Hope is the key word. The survey will be funded as an administrative
effort of the Interior Department, operating at the discretion of the
secretary.
A bill that would make the survey a permanent federal agency with a
presidentially appointed head was approved by the House of
Representatives earlier this month. But the Senate is unlikely to act
on the proposal until next year.
Babbitt has indicated that he considers the survey possibly to be the
most important program that he will initiate.
Some in the environmental community agree.
"Everyone stands to benefit from a more coordinated, more complete
database," said David Wilcove, senior ecologist at the Environmental
Defense Fund.
"We will get a much better picture of which species are in decline and
which are not," he said.
"We'll be more able to devote resourses to those that are endangered and
we can do so at an earlier stage when we have more options."
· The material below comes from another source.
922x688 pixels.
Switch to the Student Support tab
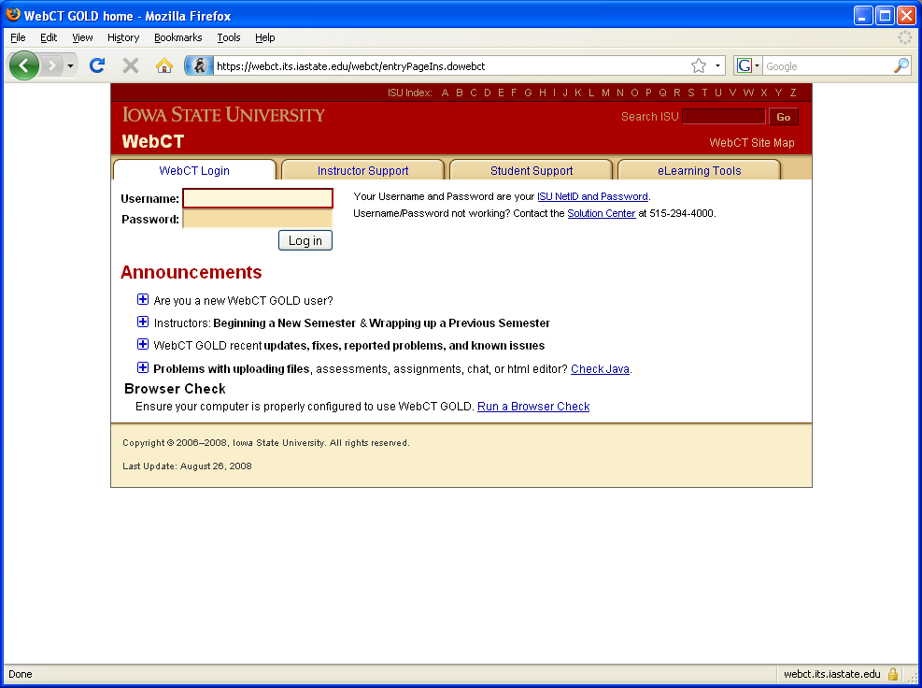tap(532, 170)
The survey will begin with a budget of about $170 million and 1,700
employees. The bulk of its funding and most of its employees will come
from absorbing existing research projects from various Interior
Department agencies.
The first stage of the survey will involve compling and analyzing the
data already collected by the federal government, state governments,
universities and other private researchers and preparing a preliminary
inventory of living things in the U.S.
But eventually, the project will expand to count every organism on all
U.S. public and private lands.
With only one researcher for every 300 species, survey officials say
they will have to rely upon outside sources -- universities, state
agencies and various other think tanks -- for much of the actual
legwork.
Still, the task remains daunting.
"We can't begin to overestimate the enormity of this project," said
Robert Gordon, executive director of the National Wilderness Institute.
Gordon contends that whatever data are gathered will be snapshots of
particular moments in time -- not a comprehensive, good-for-all-time
census.
"The number of a given species in a given area is constantly changing.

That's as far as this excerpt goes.